Statistical analysis

According to the analytical protocols provided by NHANES, our investigation utilized a complex sampling design along with appropriate sampling weights. For consecutive variables demonstrating a normal distribution, descriptive statistics were expressed as mean ± standard deviation (SD), while those not conforming to a normal distribution were represented as median with interquartile range (IQR). Categorical data was presented in terms of frequency (percentage). Group comparisons for consecutive variables that adhere to a normal distribution were conducted using an independent samples t-test. The assessment of categorical variables was performed using the chi-square test; however, in instances where the assumptions necessary for the chi-square test were not upheld, Fisher’s exact test was employed as an alternative method.

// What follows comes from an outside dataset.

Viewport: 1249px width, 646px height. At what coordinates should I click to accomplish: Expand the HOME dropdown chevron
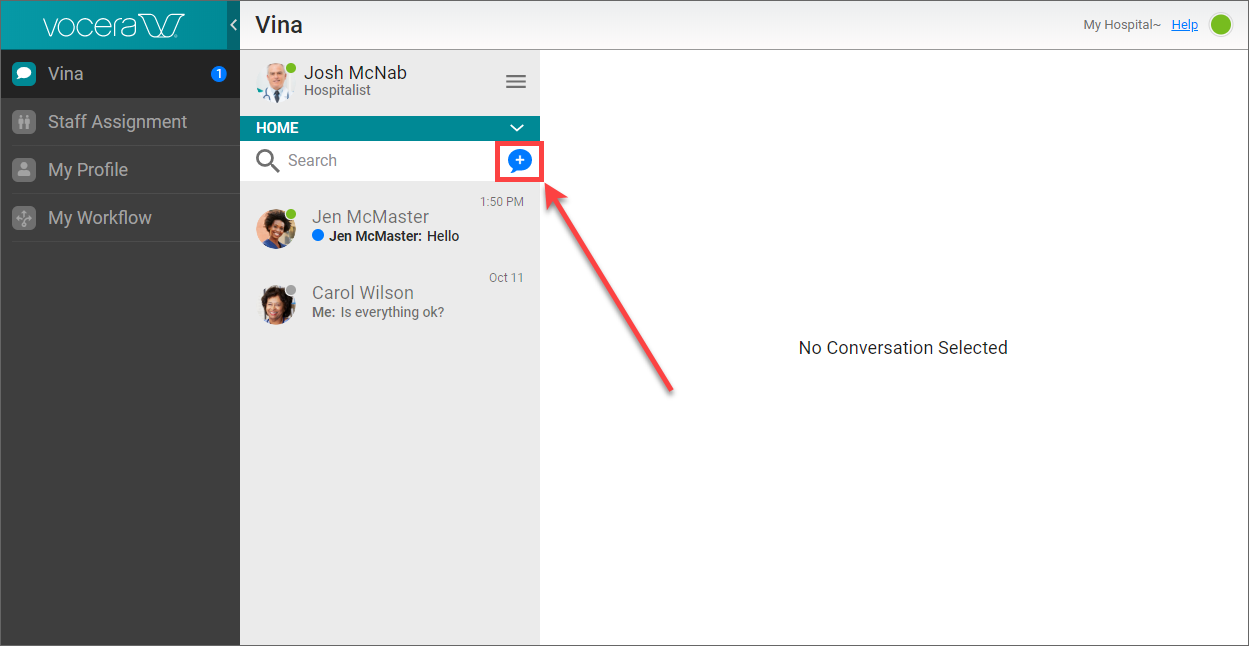[517, 128]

Multivariable logistic regression analysis was undertaken to evaluate the relationship between BRI and psoriasis. Model 1 represents the crude, unadjusted model. Model 2 adjusts for basic demographic factors, including age, gender, and race/ethnicity. Model 3 further incorporates adjustments for educational level, marital status, PRI, smoking status, alcohol drinking status, history of hypertension, diabetes, CVD status, TG, and LDL levels based on the adjustments made in Model 2. We divided the BRI into quintiles based on the method of Zhang et al. and used the partial Mann-Kendall test to examine the trend [14].

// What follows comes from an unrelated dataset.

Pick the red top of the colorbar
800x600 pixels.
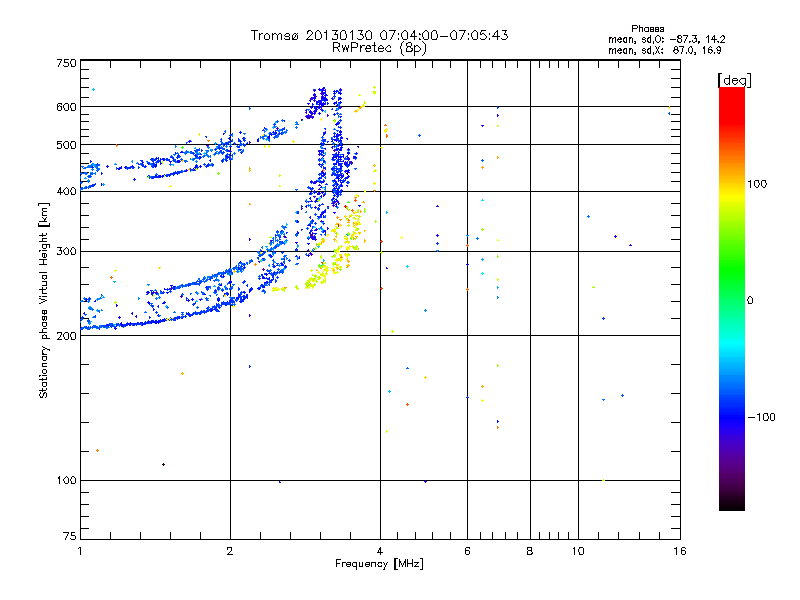[732, 99]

Additionally, restricted cubic spline (RCS) regressions were performed to assess the dose-response relationship between BRI and psoriasis after accounting for all covariables noted in Model 3. In the RCS analysis, we set up three knots at the 10th, 50th, and 90th percentiles of the BRI to determine whether there is a nonlinear association between BRI and psoriasis.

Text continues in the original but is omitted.